Provided records »
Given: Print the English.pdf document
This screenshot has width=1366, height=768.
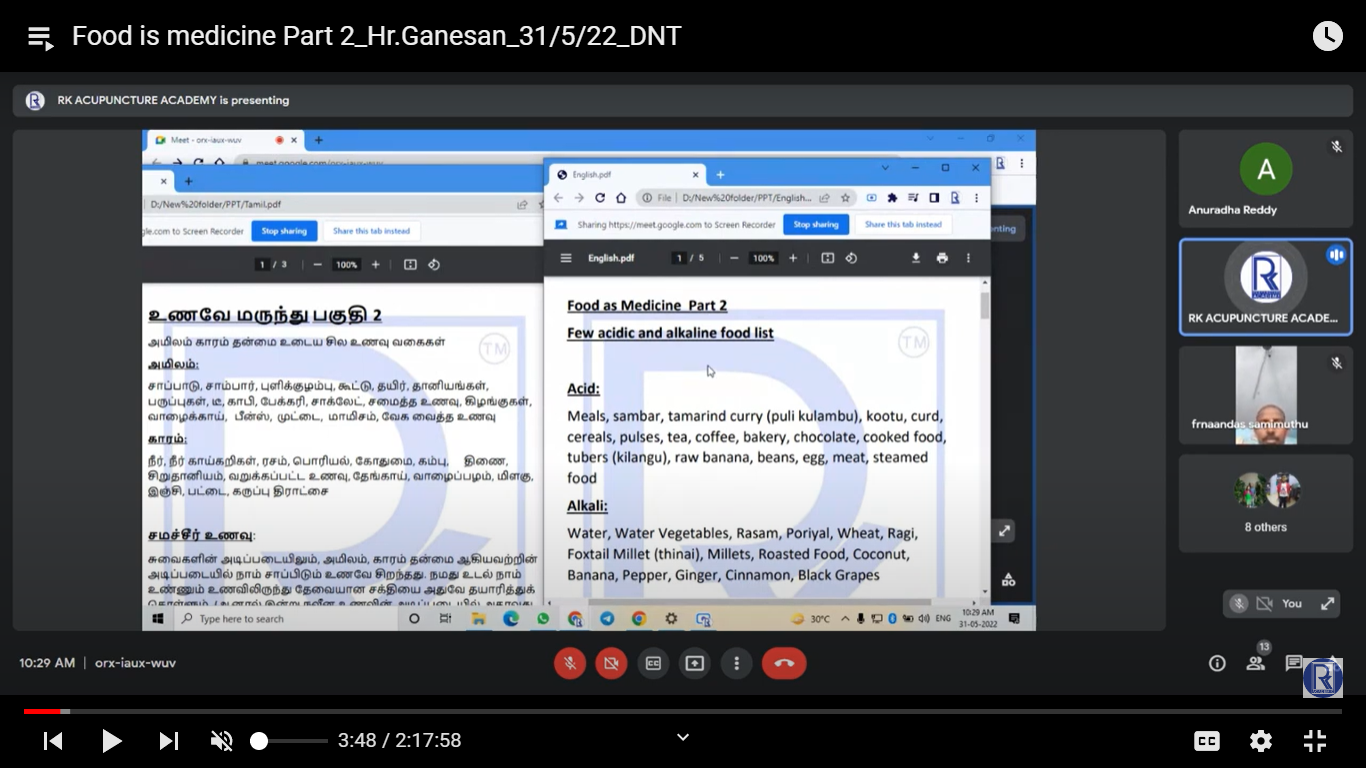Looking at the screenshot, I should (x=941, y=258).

---

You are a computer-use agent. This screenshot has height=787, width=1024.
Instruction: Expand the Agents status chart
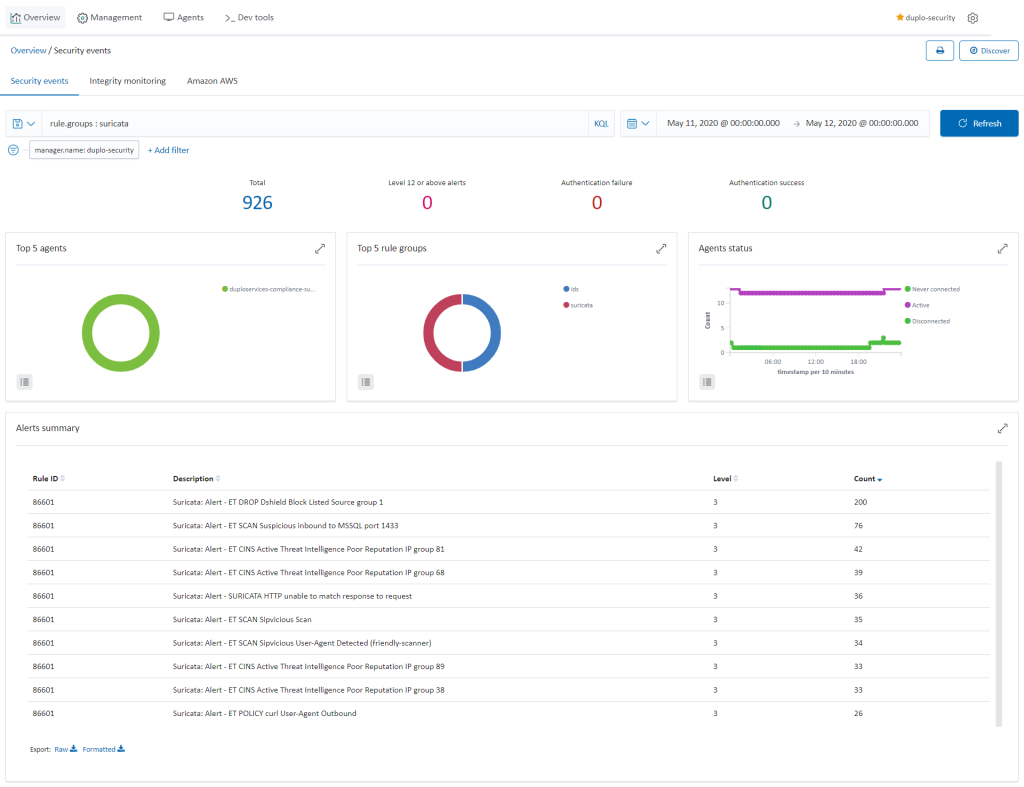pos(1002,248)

==

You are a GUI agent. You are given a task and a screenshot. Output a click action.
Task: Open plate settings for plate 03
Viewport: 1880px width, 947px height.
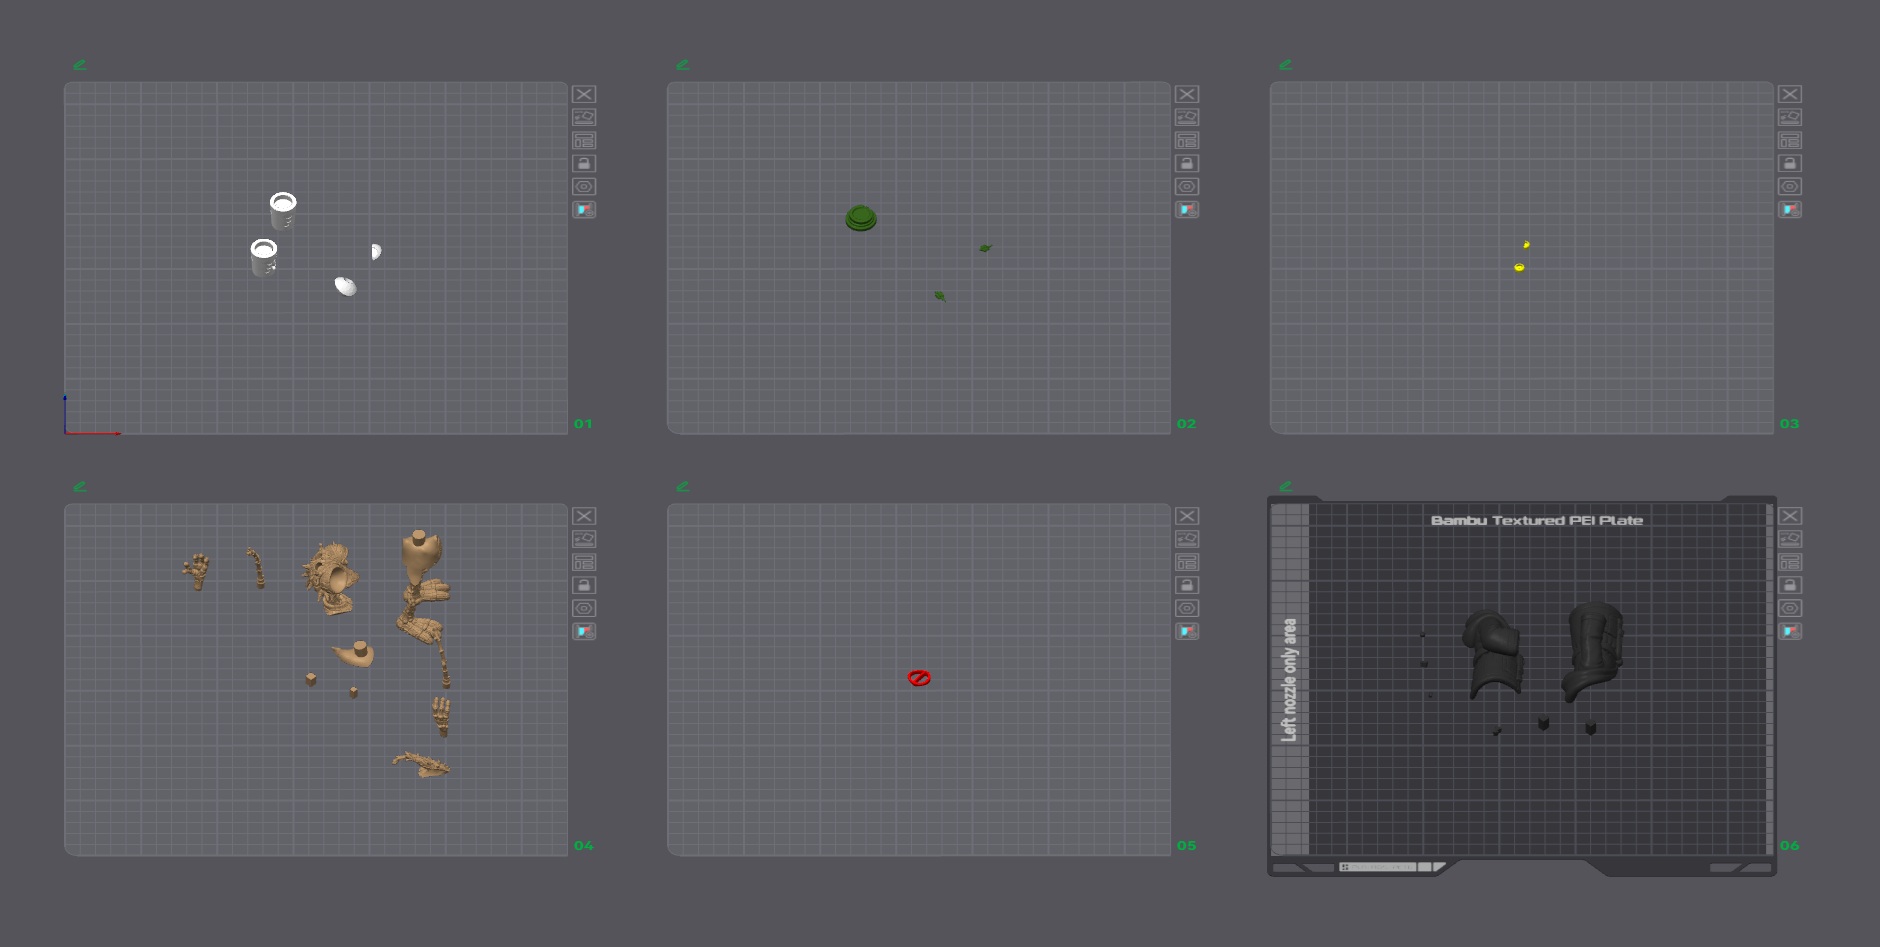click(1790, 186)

Aim »
Print the material word for word, starting at the line that contains "Given: Print the English.pdf document" and stopping after the line that contains "Looking at the". Leave out any pictures.

Task answer »
Given: Print the English.pdf document
This screenshot has width=1366, height=768.
Looking at the screenshot, I should (x=941, y=258).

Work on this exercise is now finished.